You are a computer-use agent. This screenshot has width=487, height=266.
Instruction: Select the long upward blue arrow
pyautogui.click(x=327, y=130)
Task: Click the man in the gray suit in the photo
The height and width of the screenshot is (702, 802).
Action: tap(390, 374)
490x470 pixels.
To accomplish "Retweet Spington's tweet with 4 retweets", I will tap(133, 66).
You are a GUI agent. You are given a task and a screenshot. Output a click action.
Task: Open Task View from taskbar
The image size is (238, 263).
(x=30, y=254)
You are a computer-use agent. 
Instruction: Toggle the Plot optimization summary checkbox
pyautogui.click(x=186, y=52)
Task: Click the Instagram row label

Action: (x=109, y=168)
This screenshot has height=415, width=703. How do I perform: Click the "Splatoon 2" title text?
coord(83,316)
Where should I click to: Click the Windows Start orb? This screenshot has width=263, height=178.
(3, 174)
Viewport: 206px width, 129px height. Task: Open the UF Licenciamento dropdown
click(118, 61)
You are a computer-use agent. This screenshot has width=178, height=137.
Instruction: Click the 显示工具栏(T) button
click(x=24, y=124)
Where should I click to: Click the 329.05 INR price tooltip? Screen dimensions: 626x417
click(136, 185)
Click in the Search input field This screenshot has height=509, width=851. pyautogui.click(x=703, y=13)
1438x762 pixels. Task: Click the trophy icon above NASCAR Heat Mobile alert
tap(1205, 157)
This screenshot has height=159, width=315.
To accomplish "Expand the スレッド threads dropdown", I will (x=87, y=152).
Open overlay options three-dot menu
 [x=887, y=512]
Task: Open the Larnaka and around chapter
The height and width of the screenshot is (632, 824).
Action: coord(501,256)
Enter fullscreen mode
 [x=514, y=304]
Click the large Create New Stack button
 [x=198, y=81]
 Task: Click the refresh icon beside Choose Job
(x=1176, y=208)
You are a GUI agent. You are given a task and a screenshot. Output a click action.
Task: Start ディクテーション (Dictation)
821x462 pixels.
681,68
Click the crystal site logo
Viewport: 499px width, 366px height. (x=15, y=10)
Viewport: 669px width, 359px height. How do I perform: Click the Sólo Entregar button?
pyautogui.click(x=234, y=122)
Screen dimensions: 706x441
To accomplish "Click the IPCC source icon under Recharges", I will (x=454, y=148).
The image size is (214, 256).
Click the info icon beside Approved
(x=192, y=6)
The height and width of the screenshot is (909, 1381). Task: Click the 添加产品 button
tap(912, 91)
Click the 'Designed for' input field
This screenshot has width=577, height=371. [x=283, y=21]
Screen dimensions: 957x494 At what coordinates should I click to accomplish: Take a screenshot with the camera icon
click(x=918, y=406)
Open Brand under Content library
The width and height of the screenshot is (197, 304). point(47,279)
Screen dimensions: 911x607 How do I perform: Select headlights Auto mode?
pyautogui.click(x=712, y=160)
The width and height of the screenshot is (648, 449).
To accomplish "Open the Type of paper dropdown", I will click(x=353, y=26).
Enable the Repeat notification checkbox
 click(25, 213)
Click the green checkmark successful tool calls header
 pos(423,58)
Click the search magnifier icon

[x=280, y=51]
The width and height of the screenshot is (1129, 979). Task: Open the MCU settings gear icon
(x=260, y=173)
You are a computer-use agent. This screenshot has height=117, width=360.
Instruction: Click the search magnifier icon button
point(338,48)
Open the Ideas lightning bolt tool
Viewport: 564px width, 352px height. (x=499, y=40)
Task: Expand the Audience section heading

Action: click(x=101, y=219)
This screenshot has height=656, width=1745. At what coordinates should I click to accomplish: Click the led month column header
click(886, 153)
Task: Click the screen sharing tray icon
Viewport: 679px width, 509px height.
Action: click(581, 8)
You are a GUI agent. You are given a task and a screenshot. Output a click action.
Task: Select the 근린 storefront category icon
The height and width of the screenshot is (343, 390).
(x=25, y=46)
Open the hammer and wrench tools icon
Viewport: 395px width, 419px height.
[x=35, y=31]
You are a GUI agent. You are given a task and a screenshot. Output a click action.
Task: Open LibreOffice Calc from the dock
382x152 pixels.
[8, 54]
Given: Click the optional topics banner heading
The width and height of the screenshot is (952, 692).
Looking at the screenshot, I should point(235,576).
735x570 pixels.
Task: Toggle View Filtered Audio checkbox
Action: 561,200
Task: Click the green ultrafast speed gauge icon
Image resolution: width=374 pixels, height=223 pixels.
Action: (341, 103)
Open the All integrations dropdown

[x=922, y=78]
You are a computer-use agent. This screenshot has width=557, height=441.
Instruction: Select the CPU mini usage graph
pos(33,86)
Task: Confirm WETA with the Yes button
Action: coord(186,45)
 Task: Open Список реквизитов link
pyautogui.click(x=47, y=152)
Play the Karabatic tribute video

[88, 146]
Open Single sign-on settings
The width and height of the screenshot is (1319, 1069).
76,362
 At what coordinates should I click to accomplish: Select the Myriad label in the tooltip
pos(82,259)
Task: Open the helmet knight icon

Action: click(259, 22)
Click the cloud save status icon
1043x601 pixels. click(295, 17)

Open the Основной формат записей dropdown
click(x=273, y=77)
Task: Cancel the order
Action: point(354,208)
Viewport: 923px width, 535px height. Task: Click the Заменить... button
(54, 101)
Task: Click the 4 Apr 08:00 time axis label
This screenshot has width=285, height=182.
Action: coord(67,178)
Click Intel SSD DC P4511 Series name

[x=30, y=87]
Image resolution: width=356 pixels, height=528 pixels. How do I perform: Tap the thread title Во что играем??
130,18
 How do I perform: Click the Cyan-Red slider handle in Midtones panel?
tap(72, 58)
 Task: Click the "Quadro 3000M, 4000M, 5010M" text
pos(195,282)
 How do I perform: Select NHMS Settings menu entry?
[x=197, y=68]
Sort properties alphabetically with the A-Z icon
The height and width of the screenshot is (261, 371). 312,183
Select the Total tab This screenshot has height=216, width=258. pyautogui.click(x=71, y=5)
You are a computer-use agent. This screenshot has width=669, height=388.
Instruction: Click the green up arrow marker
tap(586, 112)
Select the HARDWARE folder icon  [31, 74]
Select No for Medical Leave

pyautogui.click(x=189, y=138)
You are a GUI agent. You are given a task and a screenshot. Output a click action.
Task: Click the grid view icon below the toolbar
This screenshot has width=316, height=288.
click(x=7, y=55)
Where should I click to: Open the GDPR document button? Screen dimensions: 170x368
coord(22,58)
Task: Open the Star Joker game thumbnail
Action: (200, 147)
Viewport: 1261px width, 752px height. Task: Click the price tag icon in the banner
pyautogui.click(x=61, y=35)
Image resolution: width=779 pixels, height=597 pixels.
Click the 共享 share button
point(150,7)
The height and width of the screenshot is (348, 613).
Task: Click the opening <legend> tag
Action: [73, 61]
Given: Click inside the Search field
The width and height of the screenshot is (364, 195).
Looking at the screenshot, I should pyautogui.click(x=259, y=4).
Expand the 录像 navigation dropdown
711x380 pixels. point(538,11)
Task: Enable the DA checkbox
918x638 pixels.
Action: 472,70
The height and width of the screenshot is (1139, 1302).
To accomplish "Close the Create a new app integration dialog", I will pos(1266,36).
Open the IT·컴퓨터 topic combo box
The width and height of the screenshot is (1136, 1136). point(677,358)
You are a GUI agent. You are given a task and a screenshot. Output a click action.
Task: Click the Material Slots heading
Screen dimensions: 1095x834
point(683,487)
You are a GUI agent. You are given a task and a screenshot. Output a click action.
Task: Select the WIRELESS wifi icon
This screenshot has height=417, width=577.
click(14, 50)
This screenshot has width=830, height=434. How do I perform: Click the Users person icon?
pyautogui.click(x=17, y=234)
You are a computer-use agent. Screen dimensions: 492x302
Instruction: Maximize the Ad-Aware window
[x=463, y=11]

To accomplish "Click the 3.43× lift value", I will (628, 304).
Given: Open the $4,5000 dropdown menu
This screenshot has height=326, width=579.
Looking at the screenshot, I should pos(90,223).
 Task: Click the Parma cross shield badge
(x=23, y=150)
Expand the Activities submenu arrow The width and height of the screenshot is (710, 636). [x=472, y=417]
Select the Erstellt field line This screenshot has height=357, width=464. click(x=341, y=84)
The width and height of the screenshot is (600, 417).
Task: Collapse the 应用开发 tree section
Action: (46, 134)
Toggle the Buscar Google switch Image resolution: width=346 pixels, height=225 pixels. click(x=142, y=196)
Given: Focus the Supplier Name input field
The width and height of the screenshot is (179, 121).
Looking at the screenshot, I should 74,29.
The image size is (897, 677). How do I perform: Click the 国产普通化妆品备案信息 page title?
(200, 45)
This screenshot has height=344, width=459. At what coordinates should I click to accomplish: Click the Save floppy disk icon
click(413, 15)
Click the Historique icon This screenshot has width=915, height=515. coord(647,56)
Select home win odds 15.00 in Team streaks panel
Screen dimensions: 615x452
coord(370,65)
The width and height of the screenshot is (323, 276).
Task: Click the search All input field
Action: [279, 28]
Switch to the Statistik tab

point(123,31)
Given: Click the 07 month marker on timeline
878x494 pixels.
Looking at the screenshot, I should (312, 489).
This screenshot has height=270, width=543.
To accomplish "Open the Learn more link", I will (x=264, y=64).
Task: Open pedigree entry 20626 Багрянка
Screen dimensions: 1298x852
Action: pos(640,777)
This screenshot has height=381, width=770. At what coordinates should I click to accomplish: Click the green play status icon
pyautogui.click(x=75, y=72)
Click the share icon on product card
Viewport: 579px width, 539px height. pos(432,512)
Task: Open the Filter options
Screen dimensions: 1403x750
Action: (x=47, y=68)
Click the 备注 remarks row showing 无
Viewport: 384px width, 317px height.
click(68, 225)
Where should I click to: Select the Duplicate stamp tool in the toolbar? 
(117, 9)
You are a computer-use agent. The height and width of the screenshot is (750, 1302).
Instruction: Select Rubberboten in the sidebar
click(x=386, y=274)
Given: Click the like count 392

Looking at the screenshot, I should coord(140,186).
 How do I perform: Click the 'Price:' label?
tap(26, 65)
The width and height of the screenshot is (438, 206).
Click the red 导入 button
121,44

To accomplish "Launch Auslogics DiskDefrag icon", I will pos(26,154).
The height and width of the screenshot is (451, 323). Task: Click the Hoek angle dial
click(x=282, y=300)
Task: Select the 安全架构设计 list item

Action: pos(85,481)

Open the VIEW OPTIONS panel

_EXERCISE DIRECTIONS:_
Pull every line with the word "computer" from the data.

_TASK RESULT:_
You are a computer-use agent. This screenshot has width=487, height=266.
You are a computer-use agent. 
You are a computer-use agent. This screenshot has width=178, height=137.
You are a computer-use agent. This screenshot has height=117, width=360.
You are a computer-use agent. This screenshot has width=557, height=441.
You are a computer-use agent. This screenshot has width=669, height=388.
You are a computer-use agent. Screen dimensions: 492x302
You are a computer-use agent. The height and width of the screenshot is (750, 1302).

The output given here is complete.